March 30, 2020
Recently, the Supreme Court of Delaware issued an important decision about the validity of “exclusive venue” provisions in the corporate charters of Delaware corporations that address stockholder claims brought under the federal securities laws.
Section 11 of the Securities Act of 1933 (the “1933 Act”), imposes liability when a registration statement “contain[s] an untrue statement of a material fact or omitted to state a material fact required to be stated therein or necessary to make the statements therein not misleading.” It allows buyers of securities in public offerings to sue the parties responsible for preparing the registration statement (essentially, the issuer, the officers signing the registration statement, the directors of the issuer, underwriters, auditors, and other experts) for losses sustained as a result of material misstatements or omissions in the registration statement. In a Section 11 claim, the plaintiff is not required to prove that: (1) the defendant had a culpable state of mind as a requirement of recovery (that is, the plaintiff does not have to prove that the defendant had knowledge or intent to deceive or mislead); or (2) that the plaintiff actually “relied” on the misstatements or omissions in the registration statement.

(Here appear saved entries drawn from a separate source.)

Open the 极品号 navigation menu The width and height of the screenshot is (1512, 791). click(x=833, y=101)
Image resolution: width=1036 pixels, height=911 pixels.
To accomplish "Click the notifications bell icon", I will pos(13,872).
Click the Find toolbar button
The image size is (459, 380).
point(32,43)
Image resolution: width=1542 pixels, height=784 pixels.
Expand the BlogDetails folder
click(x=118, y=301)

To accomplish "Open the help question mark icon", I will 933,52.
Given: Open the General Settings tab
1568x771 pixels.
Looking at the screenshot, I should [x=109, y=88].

In 2018, the U.S. Supreme Court held in Cyan, Inc. v. Beaver County Employees Retirement Fund, that federal and state courts have concurrent jurisdiction over class actions based on 1933 Act claims, which means that such claims brought in state court were not removable to federal court. After the Cyan case was decided, many companies were subjected to 1933 Act fraud claims brought by plaintiffs in state courts, including Section 11 claims relating to their initial public offerings, and have been forced to litigate duplicative claims in both state and federal courts. In response, many companies going public adopted provisions in their bylaws or charters designating federal courts as the exclusive forum for the resolution of claims against them under the 1933 Act. Often times, these provisions were added by companies considering an initial public offering, so that the public investors purchasing shares in the IPO are not given the opportunity to approve of the charter provisions.
In Salzberg v. Sciabacucchi, No. 346, 2019 (Del. Mar. 18, 2020) (a/k/a the “Blue Apron” case), the Delaware Supreme Court, reversing the Delaware Court of Chancery’s decision, confirmed the facial validity of provisions in the certificates of incorporation of Blue Apron Holdings, Inc., Stitch Fix, Inc., and Roku, Inc. requiring all claims under the 1933 Act to be brought in federal courts (“Federal Forum Provisions”).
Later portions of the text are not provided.